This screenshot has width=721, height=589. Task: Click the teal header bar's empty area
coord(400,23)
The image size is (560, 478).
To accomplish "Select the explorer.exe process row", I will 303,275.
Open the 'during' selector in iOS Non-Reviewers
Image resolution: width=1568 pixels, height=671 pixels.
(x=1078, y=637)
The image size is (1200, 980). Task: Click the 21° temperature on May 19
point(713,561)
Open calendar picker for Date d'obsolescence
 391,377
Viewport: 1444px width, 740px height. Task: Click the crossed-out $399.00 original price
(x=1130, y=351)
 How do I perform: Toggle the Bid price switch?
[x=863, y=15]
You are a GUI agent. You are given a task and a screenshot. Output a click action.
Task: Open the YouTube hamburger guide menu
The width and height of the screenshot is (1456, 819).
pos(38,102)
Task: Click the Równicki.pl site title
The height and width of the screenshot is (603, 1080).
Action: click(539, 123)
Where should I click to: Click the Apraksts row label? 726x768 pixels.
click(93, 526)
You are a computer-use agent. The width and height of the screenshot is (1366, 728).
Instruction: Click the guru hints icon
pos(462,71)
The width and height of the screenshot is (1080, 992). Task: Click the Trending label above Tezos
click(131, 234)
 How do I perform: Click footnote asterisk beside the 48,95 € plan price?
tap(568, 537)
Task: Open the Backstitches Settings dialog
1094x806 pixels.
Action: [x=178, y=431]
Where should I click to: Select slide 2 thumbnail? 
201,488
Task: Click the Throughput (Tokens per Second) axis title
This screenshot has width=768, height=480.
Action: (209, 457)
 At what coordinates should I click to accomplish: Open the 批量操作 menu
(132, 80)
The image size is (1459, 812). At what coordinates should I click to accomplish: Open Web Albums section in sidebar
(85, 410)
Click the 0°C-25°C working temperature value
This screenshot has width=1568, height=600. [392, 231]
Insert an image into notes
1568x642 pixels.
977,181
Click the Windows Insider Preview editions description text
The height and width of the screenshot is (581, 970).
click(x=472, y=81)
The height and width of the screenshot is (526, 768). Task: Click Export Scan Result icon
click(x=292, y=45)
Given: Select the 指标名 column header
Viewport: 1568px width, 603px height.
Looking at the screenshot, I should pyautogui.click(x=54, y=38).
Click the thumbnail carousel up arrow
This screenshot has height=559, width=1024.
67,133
==*==
→ **Your objective**: Among the entries above, the lines between the ones containing "The image size is (1200, 980)." and "Task: Click the Równicki.pl site title", inclusive, are to be transcribed exactly. No other line is to be given.

→ **Written solution**:
The image size is (1200, 980). Task: Click the 21° temperature on May 19
point(713,561)
Open calendar picker for Date d'obsolescence
 391,377
Viewport: 1444px width, 740px height. Task: Click the crossed-out $399.00 original price
(x=1130, y=351)
 How do I perform: Toggle the Bid price switch?
[x=863, y=15]
You are a GUI agent. You are given a task and a screenshot. Output a click action.
Task: Open the YouTube hamburger guide menu
The width and height of the screenshot is (1456, 819).
pos(38,102)
Task: Click the Równicki.pl site title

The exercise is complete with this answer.